Stored items
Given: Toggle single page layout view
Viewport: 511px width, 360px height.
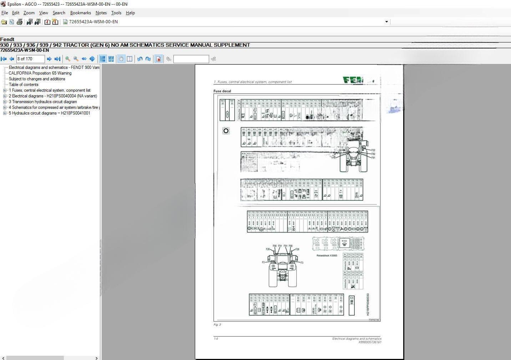Looking at the screenshot, I should 103,59.
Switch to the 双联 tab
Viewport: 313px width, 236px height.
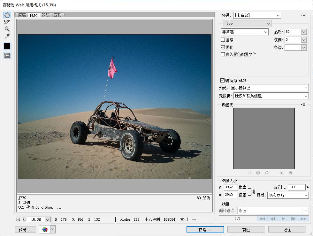point(45,15)
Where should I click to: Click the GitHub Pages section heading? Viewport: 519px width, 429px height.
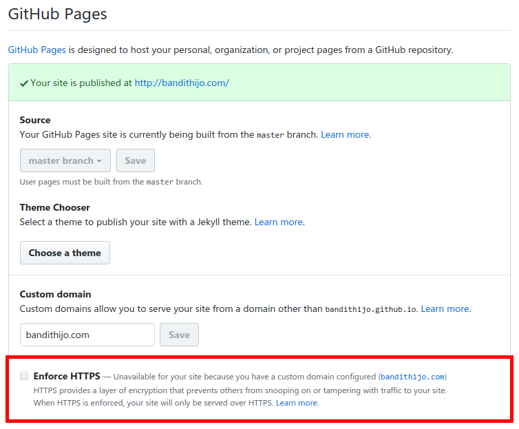(x=57, y=13)
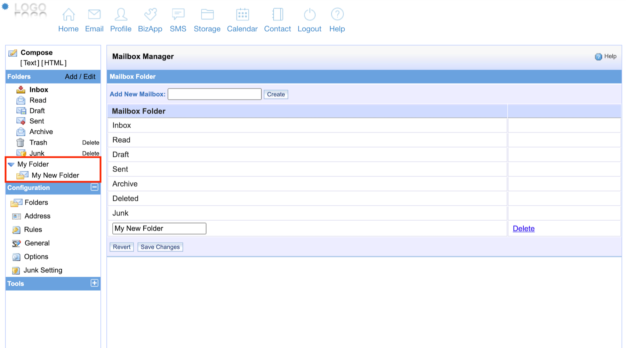The width and height of the screenshot is (626, 348).
Task: Focus the Add New Mailbox text field
Action: pos(214,94)
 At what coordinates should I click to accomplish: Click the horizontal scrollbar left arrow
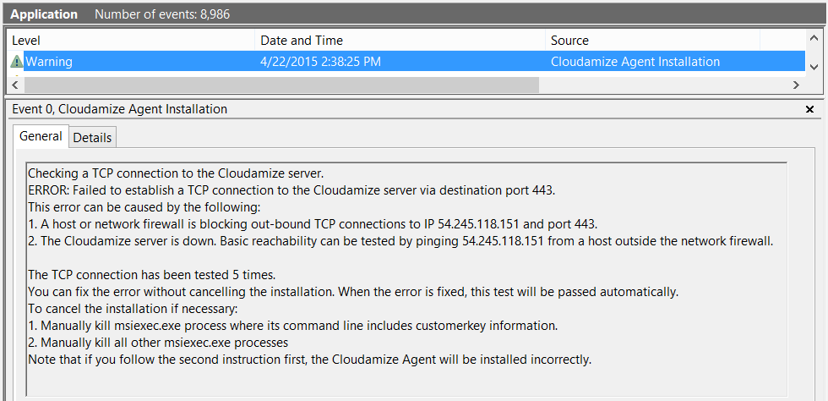15,85
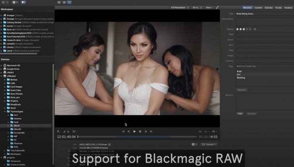The image size is (294, 167).
Task: Click the fullscreen expand arrows icon
Action: [217, 8]
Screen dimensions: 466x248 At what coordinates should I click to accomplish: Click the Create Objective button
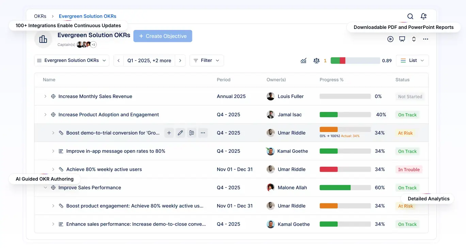(x=163, y=36)
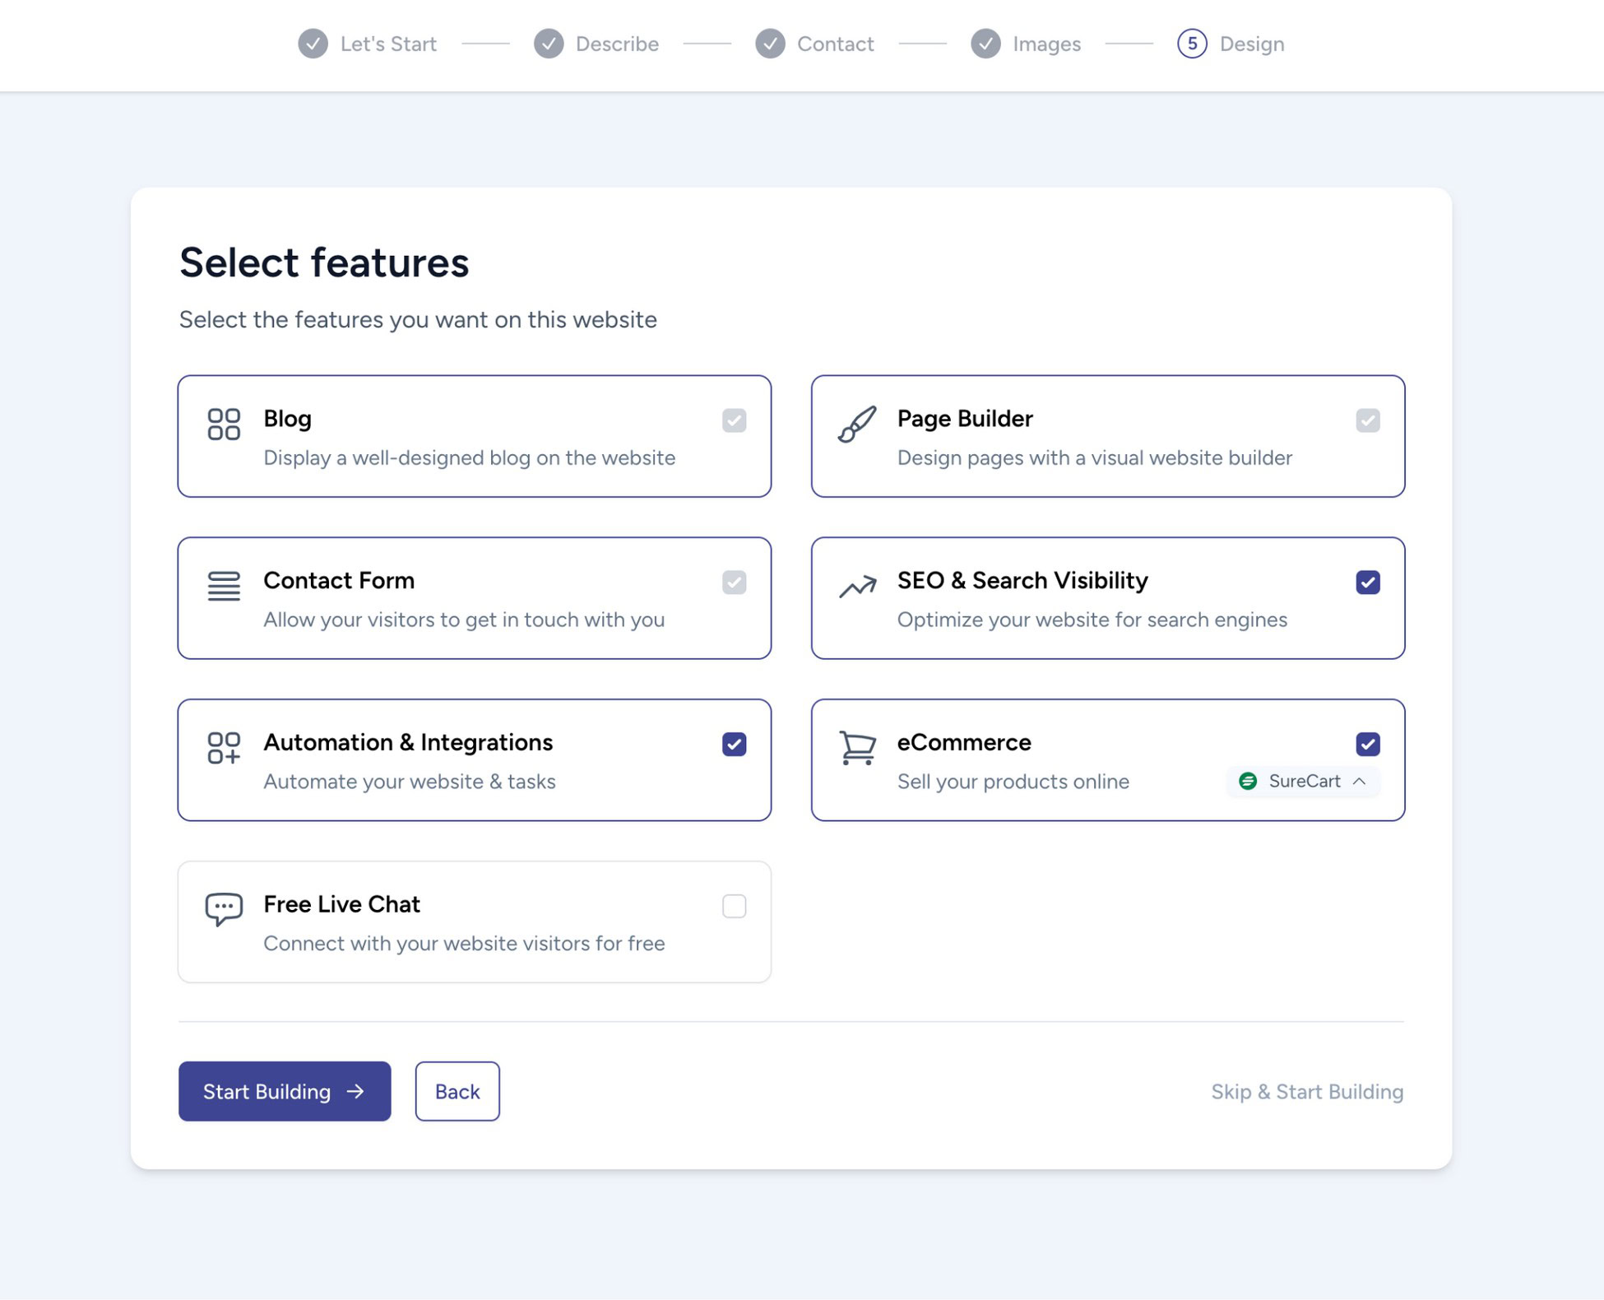Uncheck the eCommerce feature
The image size is (1604, 1300).
tap(1368, 744)
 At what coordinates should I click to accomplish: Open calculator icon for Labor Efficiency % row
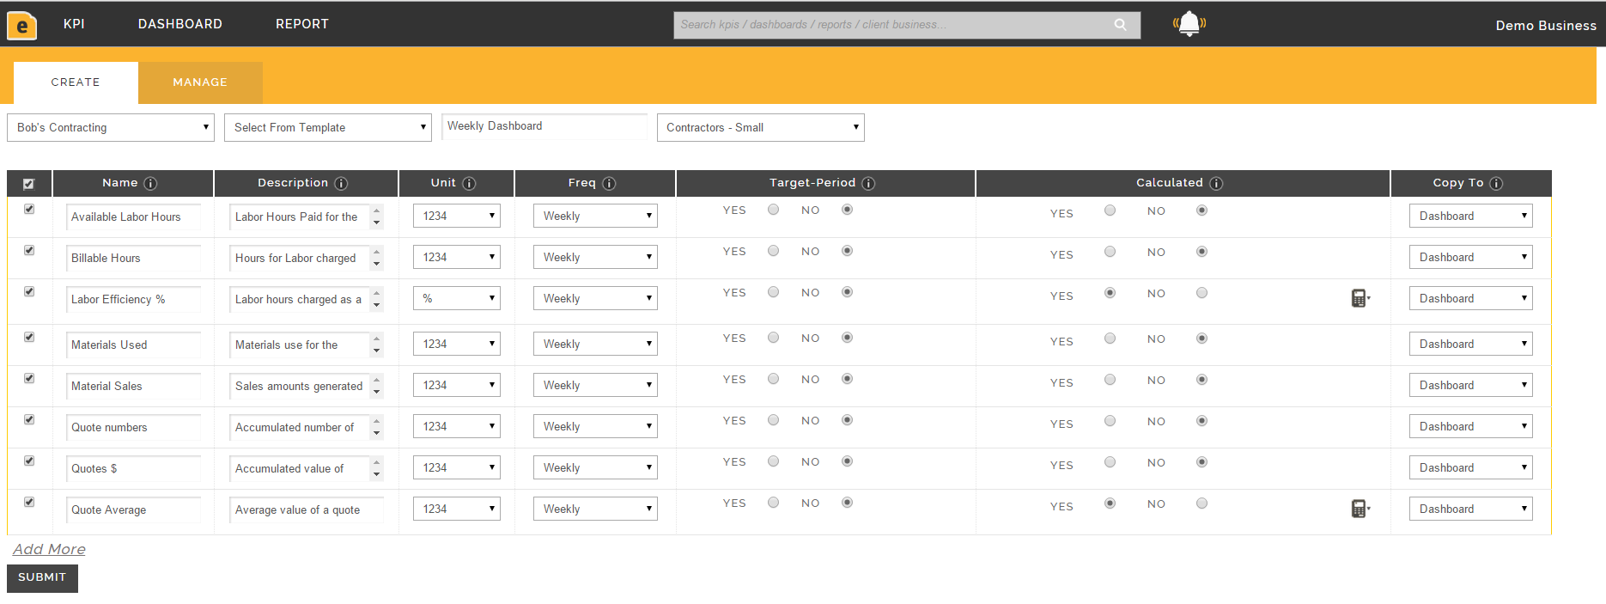click(x=1359, y=298)
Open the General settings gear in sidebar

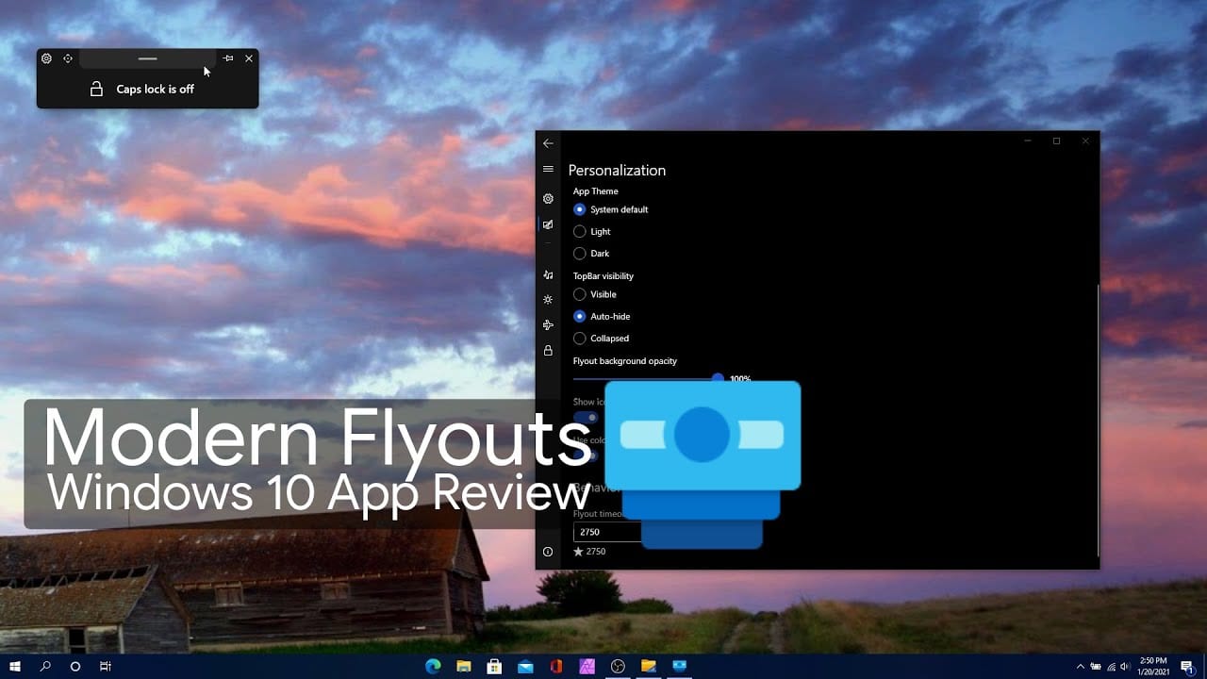(x=548, y=199)
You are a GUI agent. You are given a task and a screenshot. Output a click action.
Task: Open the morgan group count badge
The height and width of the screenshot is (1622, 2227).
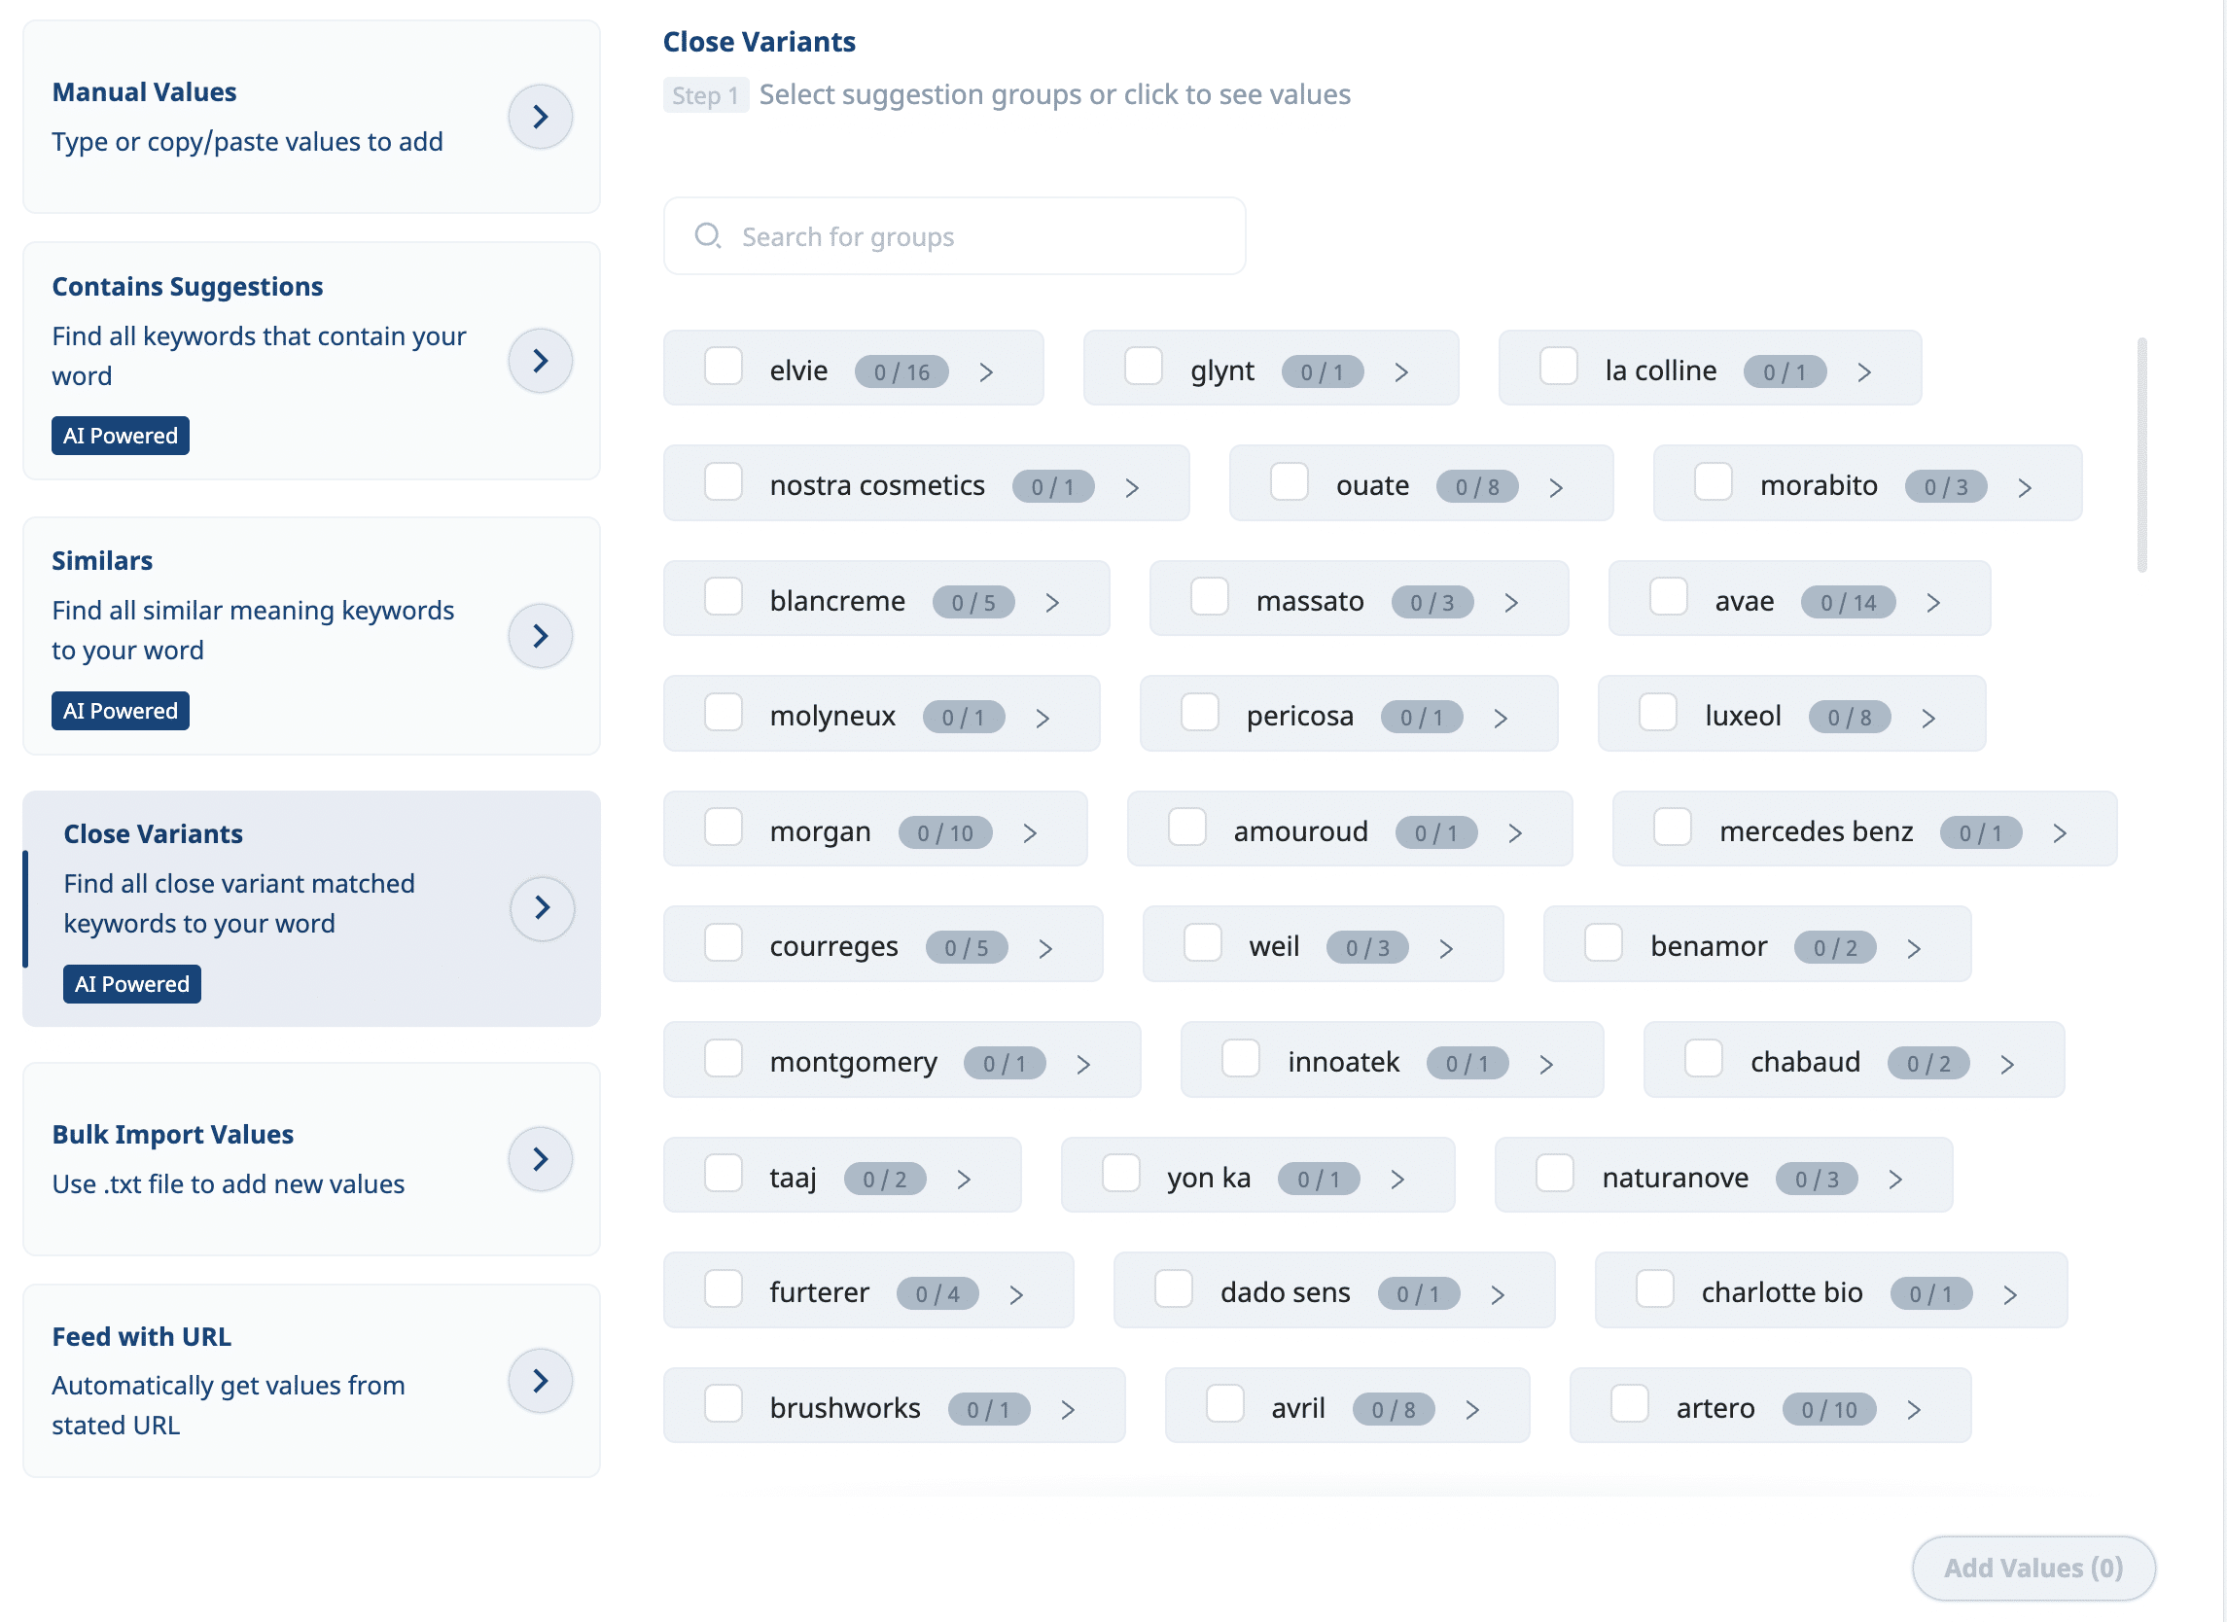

**YOUR GOAL**
Beginning with the line that holds "Switch to the 双联 tab", return each line through the end of the records above exactly. Do not include pictures.

**SOLUTION FOR THIS PROBLEM**
Switch to the 双联 tab
Viewport: 313px width, 236px height.
point(45,15)
Where should I click to: Click the GitHub Pages section heading? Viewport: 519px width, 429px height.
(x=57, y=13)
The width and height of the screenshot is (626, 348).
Task: Focus the Add New Mailbox text field
Action: pos(214,94)
 At what coordinates should I click to accomplish: Click the horizontal scrollbar left arrow
15,85
The image size is (294, 167).
Task: Click the fullscreen expand arrows icon
Action: [217, 8]
Screen dimensions: 466x248 At what coordinates should I click to accomplish: Click the Create Objective button
(x=163, y=36)
Uncheck the eCommerce feature
The image size is (1604, 1300).
tap(1368, 744)
 At what coordinates should I click to accomplish: Open calculator icon for Labor Efficiency % row
click(x=1359, y=298)
Open the General settings gear in sidebar

(x=548, y=199)
You are a GUI agent. You are given a task and a screenshot. Output a click action.
Task: Open the morgan group count badge
The height and width of the screenshot is (1622, 2227).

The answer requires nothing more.